Co-star Jeremy Renner puts in a wonderfully warm-hearted turn as physicist Ian Donnelly, frustrated in a professional capacity, but admirably willing to put aside his ego and act as amanuensis to help Banks get them talking. His performance eschews Hollywood stereotypes of remote or arrogant scientists in favour of portraying a smart, protective, funny man. He won my heart in a classy moment when the team entered the spaceship, his boyish delight and wonder shining in the dark.

Forrest Whitaker’s turn as Colonel Weber is a conflicted combination of an officer used to acting on intel and a disarmed soldier out of his depth. He wants to apply pressure to his specialists to get results, but is forced to rely on their expertise and fights to give them the time to get results (although it’s ironic that Louise lies to him; there’s subtext here I can’t grapple with right now). He’s a far cry from the military archetypes of a James Cameron movie; the sort of professional we want to believe has their finger on the trigger.

Initial global collaboration to find a common language falls apart as tensions ratchet, but it’s notable that the process begins with collaboration and open dialogue. While this escalates, I still consider Arrival intensely hopeful scifi, determined to believe in our better nature and I needed it as a shot in the arm this week.

If you knew everything that would happen in your life, would you change anything?

However, like Interstellar, Arrival is a big SF pitch for what is ultimately an intimate story about human relationships and perception. The final act revelations makes sense of much of what has gone before (see me twist and turn to try and avoid spoilers), adding relevance to the flashbacks and shifting the focus from global crisis to personal dilemma. Just as it asks what we will risk to forge a connection with others, it goes on to challenge us to consider the cost of love. The result is a heart-wrenching, cathartic coda that I can’t write about with crying, although I managed to stop at a sniffle in the cinema.

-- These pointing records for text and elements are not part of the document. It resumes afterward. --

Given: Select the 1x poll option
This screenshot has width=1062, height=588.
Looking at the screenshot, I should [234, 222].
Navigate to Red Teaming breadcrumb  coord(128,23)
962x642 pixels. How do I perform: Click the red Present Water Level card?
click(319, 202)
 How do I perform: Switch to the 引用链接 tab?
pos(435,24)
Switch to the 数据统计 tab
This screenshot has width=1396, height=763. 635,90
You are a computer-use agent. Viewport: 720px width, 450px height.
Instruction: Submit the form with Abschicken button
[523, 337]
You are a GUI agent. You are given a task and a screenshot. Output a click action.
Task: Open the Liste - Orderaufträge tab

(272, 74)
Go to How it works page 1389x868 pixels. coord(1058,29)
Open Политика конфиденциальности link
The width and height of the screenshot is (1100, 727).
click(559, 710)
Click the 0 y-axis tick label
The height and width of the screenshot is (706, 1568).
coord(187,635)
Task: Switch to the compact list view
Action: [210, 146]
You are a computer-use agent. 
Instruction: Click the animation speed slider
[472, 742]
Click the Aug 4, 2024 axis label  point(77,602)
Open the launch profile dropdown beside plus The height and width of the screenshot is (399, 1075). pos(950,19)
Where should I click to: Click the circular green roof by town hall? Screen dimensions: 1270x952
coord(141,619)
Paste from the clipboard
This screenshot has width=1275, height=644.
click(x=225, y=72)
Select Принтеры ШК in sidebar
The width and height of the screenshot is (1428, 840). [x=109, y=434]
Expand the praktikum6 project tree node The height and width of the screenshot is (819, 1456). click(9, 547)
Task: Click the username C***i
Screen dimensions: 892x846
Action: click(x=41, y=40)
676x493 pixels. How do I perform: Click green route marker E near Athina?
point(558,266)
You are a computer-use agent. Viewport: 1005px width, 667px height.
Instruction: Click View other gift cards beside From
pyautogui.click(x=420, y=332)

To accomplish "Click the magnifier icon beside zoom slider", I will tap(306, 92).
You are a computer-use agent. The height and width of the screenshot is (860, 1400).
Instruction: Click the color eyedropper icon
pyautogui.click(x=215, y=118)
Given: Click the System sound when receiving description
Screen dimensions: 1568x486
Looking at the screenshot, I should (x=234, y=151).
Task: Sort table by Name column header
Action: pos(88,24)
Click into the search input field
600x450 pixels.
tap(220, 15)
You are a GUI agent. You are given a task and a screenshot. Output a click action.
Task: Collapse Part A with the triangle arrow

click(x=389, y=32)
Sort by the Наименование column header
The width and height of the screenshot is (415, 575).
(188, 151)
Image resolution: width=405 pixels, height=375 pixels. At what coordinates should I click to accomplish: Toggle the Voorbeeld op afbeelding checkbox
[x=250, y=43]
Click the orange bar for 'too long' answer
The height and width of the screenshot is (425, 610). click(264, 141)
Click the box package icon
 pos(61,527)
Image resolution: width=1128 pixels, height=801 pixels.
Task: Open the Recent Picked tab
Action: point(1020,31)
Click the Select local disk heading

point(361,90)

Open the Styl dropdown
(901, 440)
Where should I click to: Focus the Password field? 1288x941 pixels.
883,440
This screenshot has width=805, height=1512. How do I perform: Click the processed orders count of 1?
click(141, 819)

Alongside Interstellar, Arrival owes a debt to Gareth Edwards’s brilliant, low-key debut Monsters, Contact and even The Abyss. As these are some of my favourite films, I was a pig in mud. It demands intellectual and emotional engagement, and I think those who approach it on those terms will find it highly rewarding – but it’s also why I think Arrival will divide people who go in expecting more action, fewer feelings.

Only connect! That was the whole of her sermon. Only connect the prose and the passion, and both will be exalted, and human love will be seen at its height. Live in fragments no longer. (E.M. Forster)

*****

Arrival is based on Story of Your Life by Ted Chiang.